Nothing built by humans has ever gotten as far from our planet as Voyager 1, which is now almost 21 billion kilometers from Earth. We’ve talked about the future of both Voyagers before in these pages — Voyager 1 passes within about 1.6 light years of the star Gliese 445 in some 40,000 years, its closest approach to a neighboring star. Voyager 2, which is now almost 17 billion kilometers out, closes to within 1.7 light years of Ross 248 in the same 40,000 years.

My case for doing what Carl Sagan once discussed, giving each Voyager a final kick with its remaining hydrazine, so that those closing distances could be reduced, can be found in Voyager to a Star. It would be a symbolic and philosophical act rather than a scientific one, as both Voyagers are losing their ability to transmit data and will be silent in about a decade. And nothing can reduce those huge timeframes, which means that any such symbolic statement would be made to the future, a way of saying we are learning to be a starfaring species.

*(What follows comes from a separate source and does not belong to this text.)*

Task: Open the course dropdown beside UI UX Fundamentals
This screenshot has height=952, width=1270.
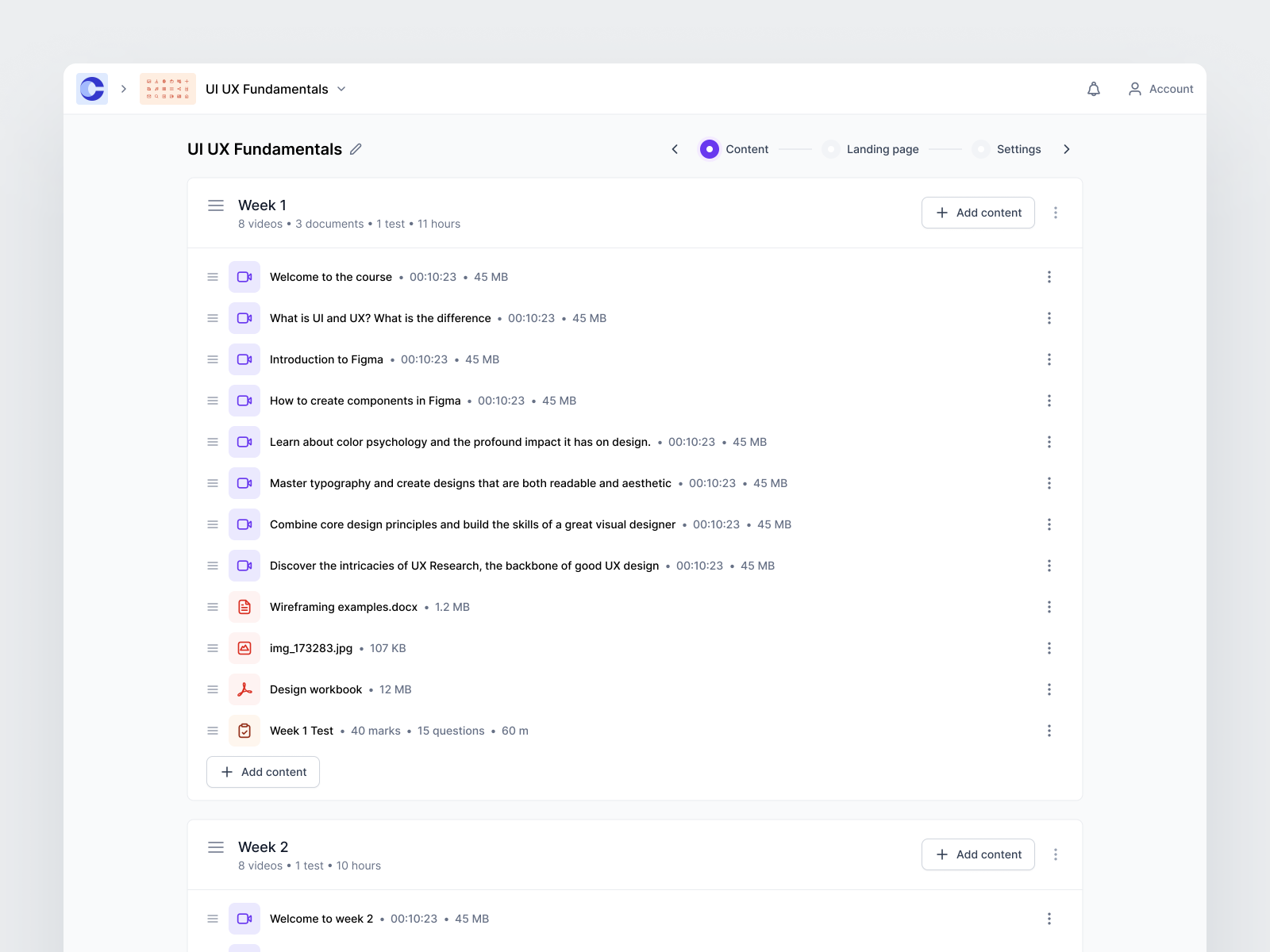Action: [x=341, y=89]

Image: In this artist’s conception, NASA’s Voyager 1 spacecraft has a bird’s-eye view of the solar system. The circles represent the orbits of the major outer planets: Jupiter, Saturn, Uranus, and Neptune. Launched in 1977, Voyager 1 visited the planets Jupiter and Saturn. The spacecraft is now 21 billion kilometers from Earth, making it the farthest and fastest-moving human-made object ever built. In fact, Voyager 1 is now zooming through interstellar space, the region between the stars that is filled with gas, dust, and material recycled from dying stars. Credit: NASA, ESA, and J. Zachary and S. Redfield (Wesleyan University); Artist’s Illustration Credit: NASA, ESA, and G. Bacon (STScI).

Meanwhile, we still have two viable spacecraft in the outer reaches of our Solar System, taking data on interstellar material, magnetic fields and cosmic ray hits and giving us a sense of what the local interstellar medium (LISM) is like. That’s crucial information, of course, for one day we hope to have not just a few but many spacecraft operating on the edge of interstellar space, and going beyond our system will require us to know the nature of the medium through which they move. On that score, the best book I know is Bruce Draine’s Physics of the Interstellar and Intergalactic Medium (Princeton, 2010). I enjoyed talking to Draine (Princeton University) at the latest Breakthrough Starshot sessions.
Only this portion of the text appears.